Members of the civil society have lauded Parliament for putting in place mechanisms to involve the general public in legislative processes.
On Wednesday discussants from the academia, political parties, government institutions and Parliament participated in the Participated Stakeholders Debate, which is part of Parliament Week activities running from January 20 to 25 2020
Irene Ikomu, a celebrated lawyer dedicated to advocating for good governance and democracy in Uganda, in her presentation said Parliament is registering positive strides in taking itself closer to the public especially through the newly launched Bill tracking mobile application.

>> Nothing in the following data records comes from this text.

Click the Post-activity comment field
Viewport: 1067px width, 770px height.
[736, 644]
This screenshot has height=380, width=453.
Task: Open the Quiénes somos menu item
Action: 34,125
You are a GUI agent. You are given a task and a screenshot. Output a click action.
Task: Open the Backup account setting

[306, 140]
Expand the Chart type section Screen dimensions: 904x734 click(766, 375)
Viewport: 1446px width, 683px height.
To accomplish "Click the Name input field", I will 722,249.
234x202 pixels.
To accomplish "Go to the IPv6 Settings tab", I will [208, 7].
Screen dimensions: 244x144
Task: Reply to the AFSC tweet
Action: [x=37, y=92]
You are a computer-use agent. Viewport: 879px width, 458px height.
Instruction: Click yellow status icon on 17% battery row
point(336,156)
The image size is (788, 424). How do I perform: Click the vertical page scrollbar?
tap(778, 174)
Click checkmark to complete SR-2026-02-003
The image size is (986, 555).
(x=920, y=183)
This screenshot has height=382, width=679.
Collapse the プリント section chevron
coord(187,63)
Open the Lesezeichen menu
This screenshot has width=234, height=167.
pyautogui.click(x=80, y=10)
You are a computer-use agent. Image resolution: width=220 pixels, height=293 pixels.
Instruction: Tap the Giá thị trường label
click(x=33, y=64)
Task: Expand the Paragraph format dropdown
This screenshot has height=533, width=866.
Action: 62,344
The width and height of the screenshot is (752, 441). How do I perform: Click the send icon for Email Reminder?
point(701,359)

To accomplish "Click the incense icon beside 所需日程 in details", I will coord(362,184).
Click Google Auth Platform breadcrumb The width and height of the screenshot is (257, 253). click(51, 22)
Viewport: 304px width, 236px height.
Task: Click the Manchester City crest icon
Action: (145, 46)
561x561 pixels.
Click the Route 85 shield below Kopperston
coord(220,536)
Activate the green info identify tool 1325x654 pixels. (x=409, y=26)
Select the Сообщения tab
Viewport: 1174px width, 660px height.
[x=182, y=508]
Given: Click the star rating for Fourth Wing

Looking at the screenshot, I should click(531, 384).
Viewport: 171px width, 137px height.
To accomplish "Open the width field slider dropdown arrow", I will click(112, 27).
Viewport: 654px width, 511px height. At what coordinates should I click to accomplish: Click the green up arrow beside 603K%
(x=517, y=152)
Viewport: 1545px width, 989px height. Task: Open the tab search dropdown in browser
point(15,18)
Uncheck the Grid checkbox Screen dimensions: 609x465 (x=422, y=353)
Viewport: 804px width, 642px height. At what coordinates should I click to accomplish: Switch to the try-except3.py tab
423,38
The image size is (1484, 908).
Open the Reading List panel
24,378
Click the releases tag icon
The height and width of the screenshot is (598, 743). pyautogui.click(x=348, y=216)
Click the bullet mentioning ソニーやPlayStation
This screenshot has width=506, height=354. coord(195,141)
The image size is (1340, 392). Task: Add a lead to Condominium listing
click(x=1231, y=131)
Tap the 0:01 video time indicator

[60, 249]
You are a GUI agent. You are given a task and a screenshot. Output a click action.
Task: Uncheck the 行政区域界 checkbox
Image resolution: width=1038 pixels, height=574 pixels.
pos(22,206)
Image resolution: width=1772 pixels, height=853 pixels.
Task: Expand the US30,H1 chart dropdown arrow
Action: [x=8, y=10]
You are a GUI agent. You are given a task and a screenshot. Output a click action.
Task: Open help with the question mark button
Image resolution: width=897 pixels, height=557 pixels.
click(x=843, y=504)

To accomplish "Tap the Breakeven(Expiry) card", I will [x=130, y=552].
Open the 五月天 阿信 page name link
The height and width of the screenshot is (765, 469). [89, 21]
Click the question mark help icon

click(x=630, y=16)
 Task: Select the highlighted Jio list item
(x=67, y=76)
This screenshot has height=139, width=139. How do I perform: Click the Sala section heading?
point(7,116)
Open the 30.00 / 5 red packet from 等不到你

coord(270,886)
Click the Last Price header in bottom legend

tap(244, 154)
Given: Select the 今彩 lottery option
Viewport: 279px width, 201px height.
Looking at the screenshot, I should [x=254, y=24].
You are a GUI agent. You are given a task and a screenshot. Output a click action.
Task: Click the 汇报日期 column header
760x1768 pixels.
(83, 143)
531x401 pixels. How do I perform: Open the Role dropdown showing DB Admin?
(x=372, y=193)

“A good place to start in trying to understand how to enhance participation of citizens is to ask what the public really need in terms engagement and participation and who does Parliament see as the public,” said Ikomu.
She added that Parliament, which is the arm of government constitutionally charged with responsibilities of legislation, oversight and budget appropriation, can do more to get even closer to the electorates.
“The launch of Bill Tracking app is a good move to register the citizen’s participation but there is room for more,” she added.
On Tuesday Speaker Rebecca Kadaga, accompanied by the Leader of Opposition, Betty Aol Ocan, Government Chief Whip, Ruth Nankabirwa and ICT Committee Chairperson Annet Nyakecho and her Deputy Paul Amoru, launched the Bill tracking mobile app meant to enable citizens follow the daily proceedings of Parliament.
Kadaga said during the launch that the electronic application will make voters know what their elected legislators are contributing in the national assembly.
Parliament proceeding is covered live by several radios and Television stations across the country and beyond for the past over 10 years.